Il Bologna si prepara a sfidare la Roma negli ottavi di Europa League con l'intenzione di interrompere una striscia negativa che sta preoccupando l'ambiente. La partita si giocherà giovedì prossimo al Dall'Ara con fischio d'inizio alle 18.45, e vedrà in campo due squadre che per motivi diversi hanno necessità di voltare pagina.
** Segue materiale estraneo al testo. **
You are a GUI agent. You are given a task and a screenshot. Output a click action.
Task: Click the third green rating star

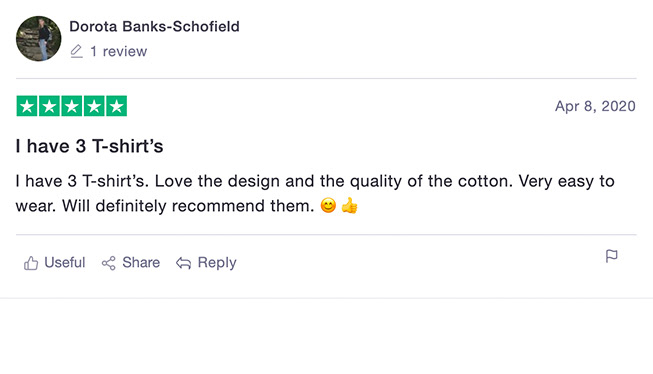tap(72, 106)
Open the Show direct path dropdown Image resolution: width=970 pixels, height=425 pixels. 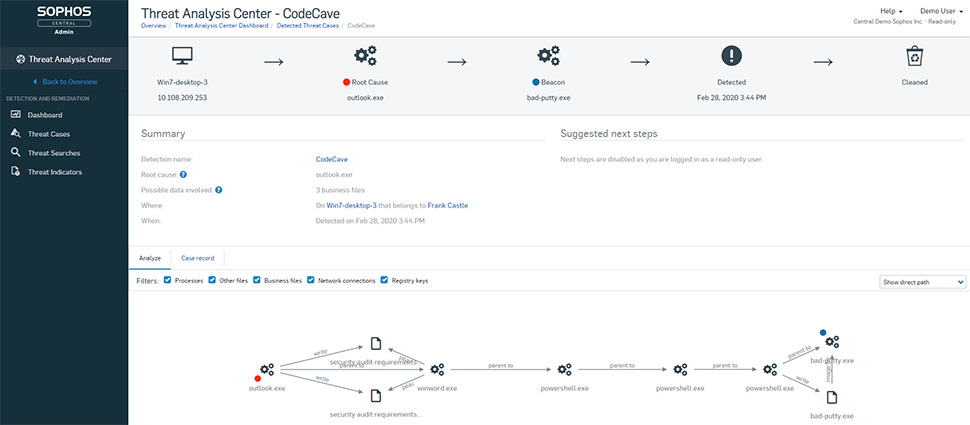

Vincenzo Italiano, allenatore dei felsinei, non ha nascosto la situazione complicata in cui versa il suo gruppo nel corso della conferenza stampa di presentazione del match. "Stiamo balbettando, specialmente tra le mura amiche", ha ammesso il tecnico toscano, evidenziando come il momento sia tutt'altro che positivo. Il Bologna arriva dalla sconfitta contro il Verona e soprattutto dal dato allarmante che riguarda il rendimento casalingo: ben sette ko nelle ultime nove partite giocate al Dall'Ara, un trend che preoccupa non poco.

Nonostante le difficoltà, Italiano ha mantenuto una dose di ottimismo guardando avanti. "Con la Roma cercheremo di riprenderci", ha dichiarato, manifestando fiducia nella possibilità di reagire in una competizione europea. Il tecnico ha anche elogiato l'avversario, riconoscendo le qualità dei giallorossi e citando Gasperini come esempio positivo di gestione: "La Roma è un grande avversario, così come Gasperini è un esempio per tutti".

Per quanto riguarda l'aspetto tecnico, Italiano ha fatto autocritica analizando i ko interni: "Ho riguardato tutti i nostri ko casalinghi. In alcuni meritavamo di perdere, in altri avremmo potuto vincere". Una valutazione lucida del momento, accompagnata però dalla convinzione che la stagione sia ancora lunga e ricca di opportunità per raddrizzarsi. "Atteggiamento, voglia e attenzione non mancano ai nostri giocatori", ha sottolineato, suggerendo che i problemi potrebbero non essere di carattere motivazionale.

In ottica formazione, il Bologna recupera Heggem e Miranda, tornando così più vicino alla disponibilità totale dell'organico. L'arbitro della sfida sarà il tedesco Jablonski, designato dalla Uefa per la gestione dell'ottavo di finale europeo. La Roma, dal canto suo, affronta la partita con diverse assenze in attacco, con Soulé ancora in lavoro differenziato e Malen come principale certezza offensiva disponibile.

La sfida rappresenta un crocevia importante per entrambe le squadre: per il Bologna è l'occasione di dimostrare che il ko con il Verona è episodico e non sintomo di una crisi strutturale, per la Roma è una chance per continuare il proprio percorso europeo nonostante i problemi in attacco.